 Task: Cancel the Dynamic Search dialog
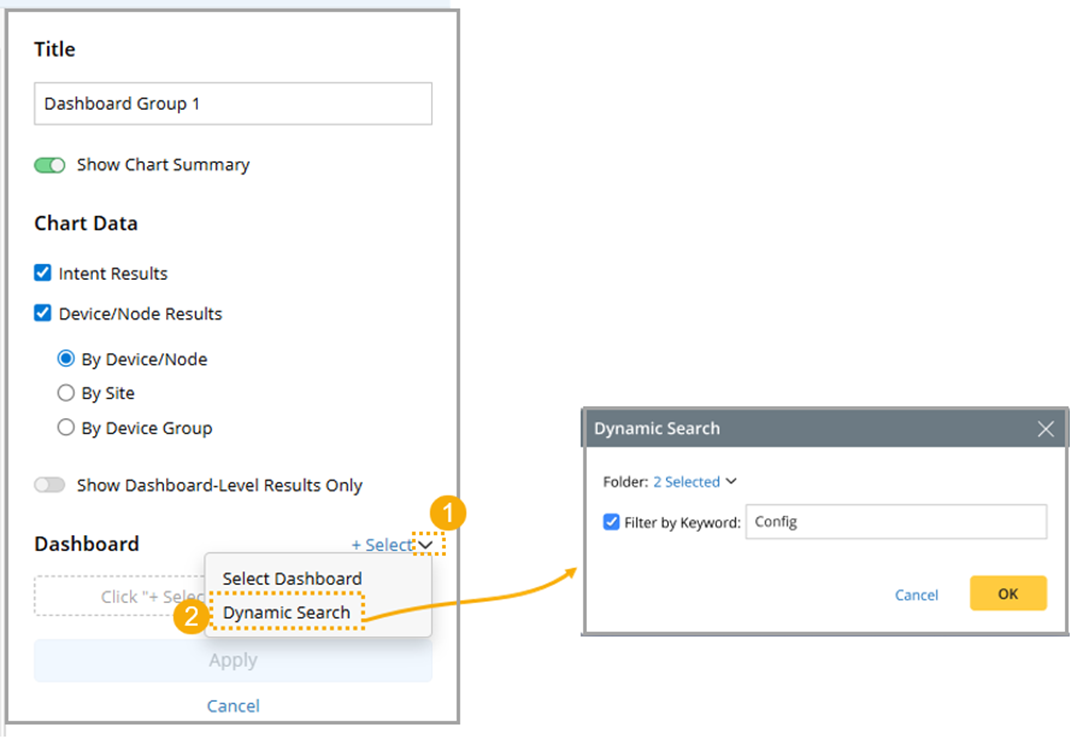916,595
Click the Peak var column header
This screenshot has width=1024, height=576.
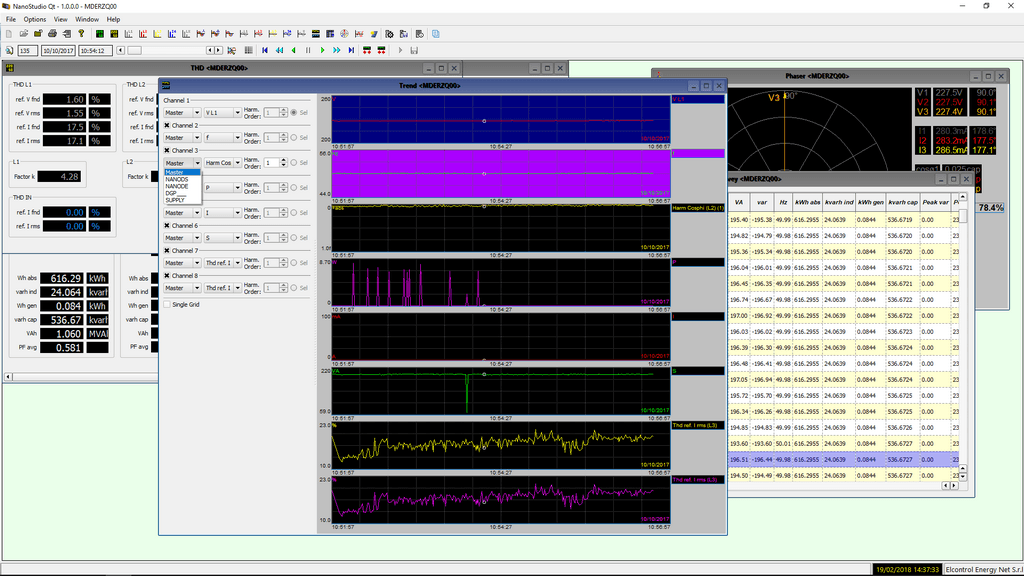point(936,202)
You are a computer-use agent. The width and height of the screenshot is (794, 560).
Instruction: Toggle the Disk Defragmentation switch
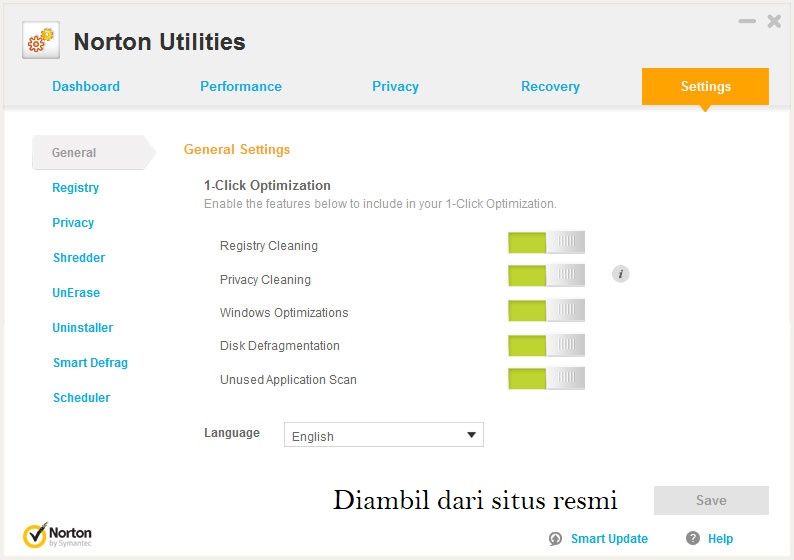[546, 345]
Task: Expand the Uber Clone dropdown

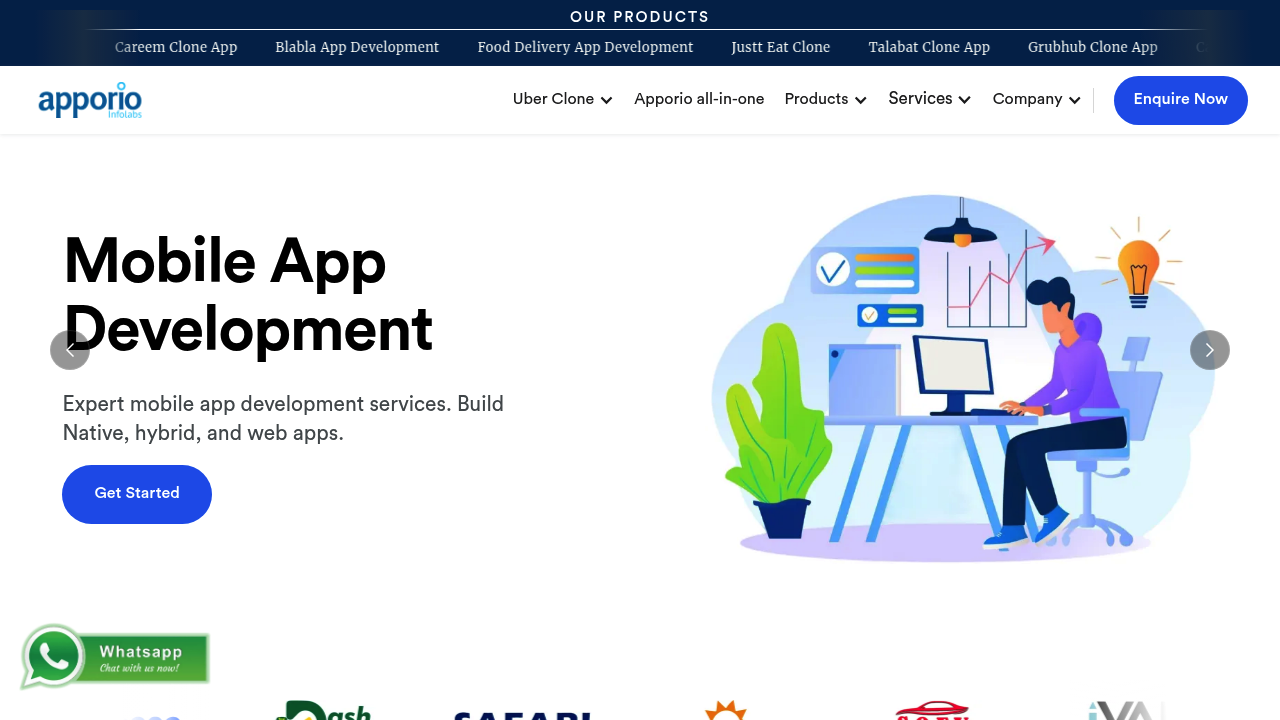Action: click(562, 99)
☆ ☆ ☆ ☆
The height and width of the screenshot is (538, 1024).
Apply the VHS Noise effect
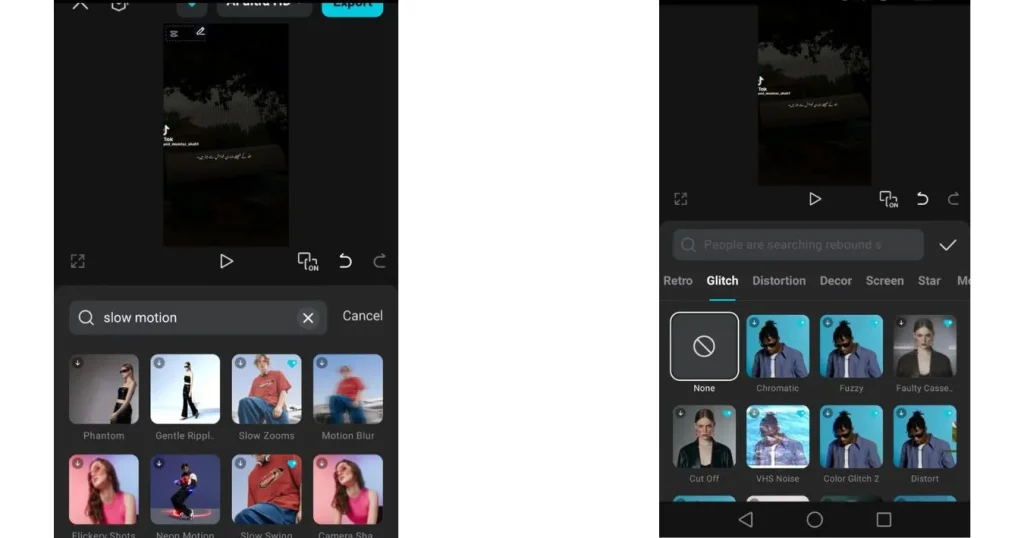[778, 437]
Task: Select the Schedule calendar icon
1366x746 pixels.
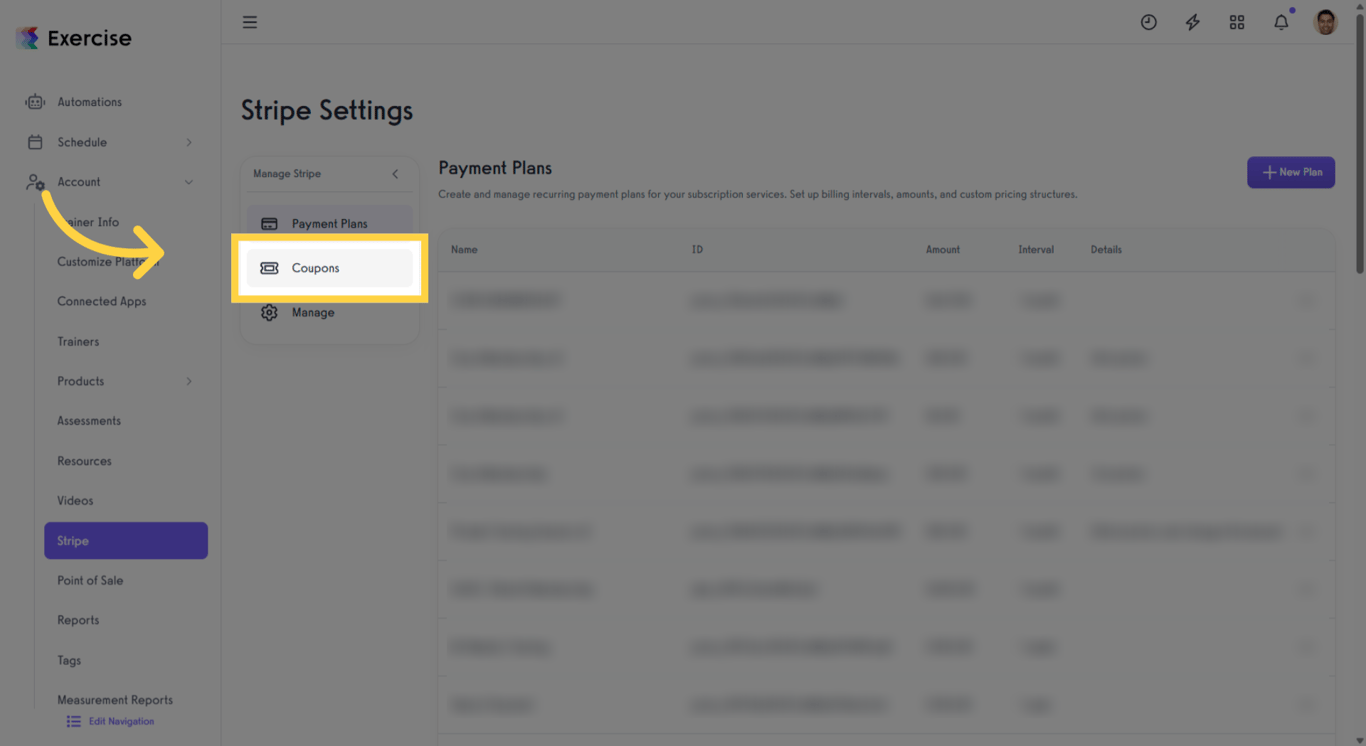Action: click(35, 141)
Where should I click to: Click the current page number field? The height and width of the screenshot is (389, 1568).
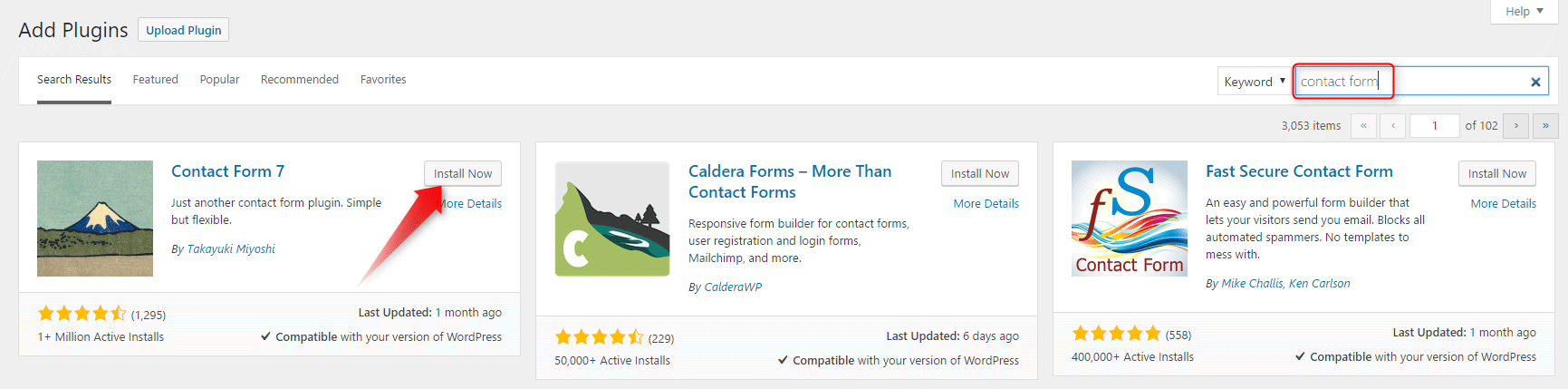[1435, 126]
☆ ☆ ☆ ☆
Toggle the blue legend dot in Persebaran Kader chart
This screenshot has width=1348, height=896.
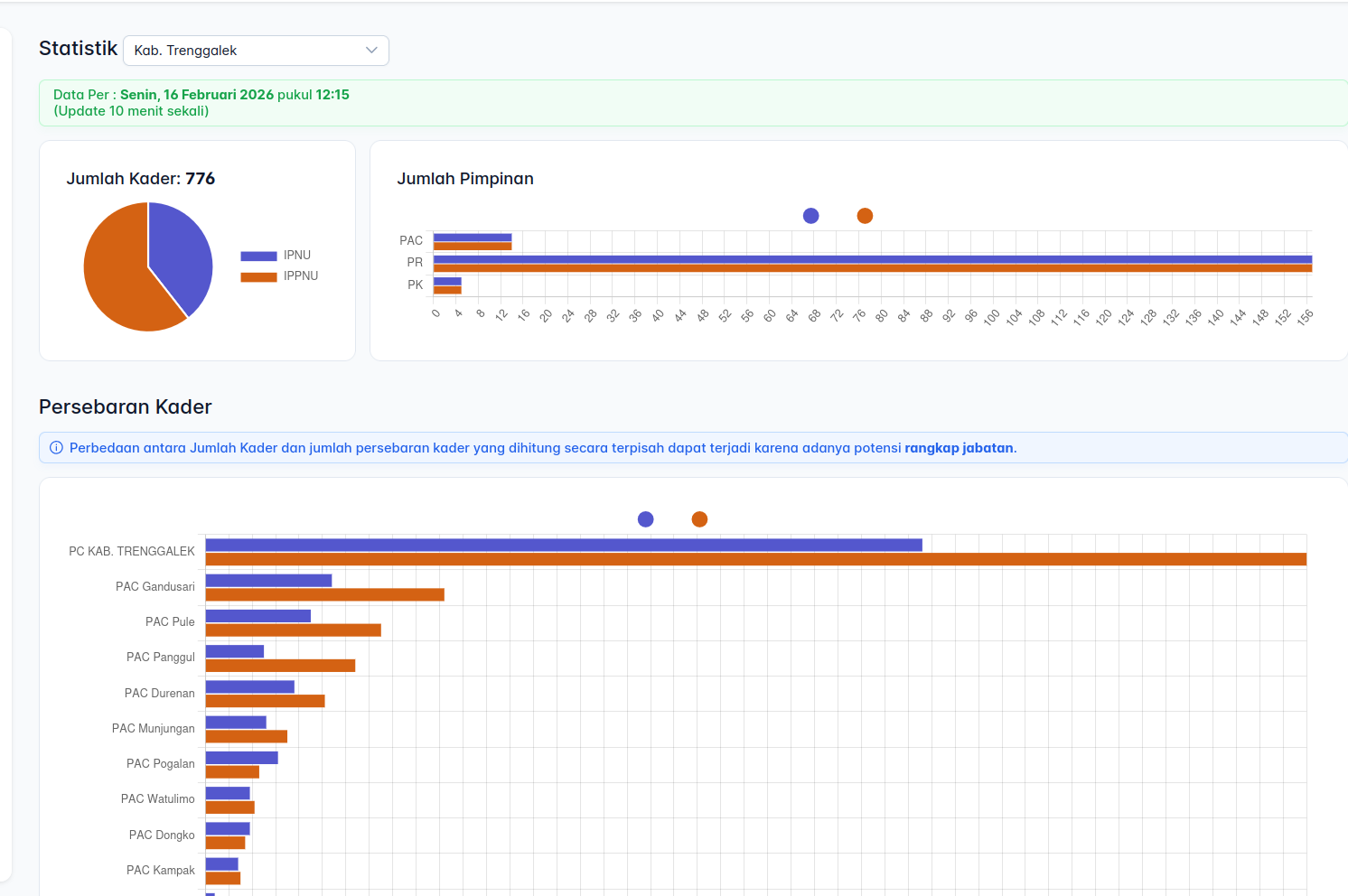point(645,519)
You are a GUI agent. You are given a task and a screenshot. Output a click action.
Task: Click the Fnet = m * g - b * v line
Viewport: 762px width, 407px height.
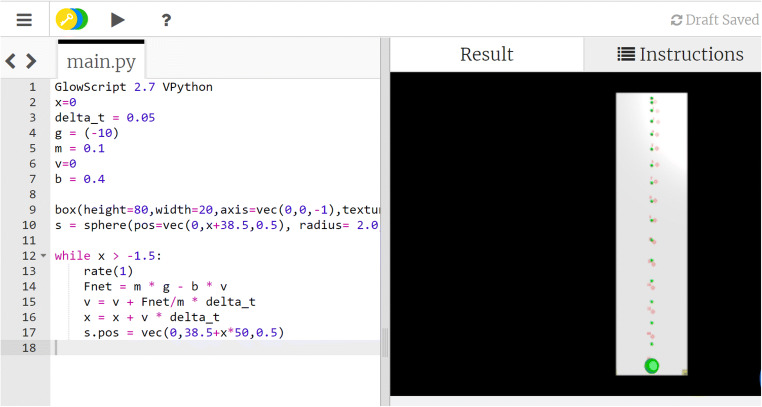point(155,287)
☆ ☆ ☆ ☆
[WHAT YOU NEED TO DO]
Only one stretch of the entries above is needed: the lines from the one containing "Toggle the blue" through the one containing "Task: Click the Fnet = m * g - b * v line". Copy it exactly, without the pictures.

[YOUR RESPONSE]
Toggle the blue legend dot in Persebaran Kader chart
This screenshot has width=1348, height=896.
point(645,519)
You are a GUI agent. You are given a task and a screenshot. Output a click action.
Task: Click the Fnet = m * g - b * v line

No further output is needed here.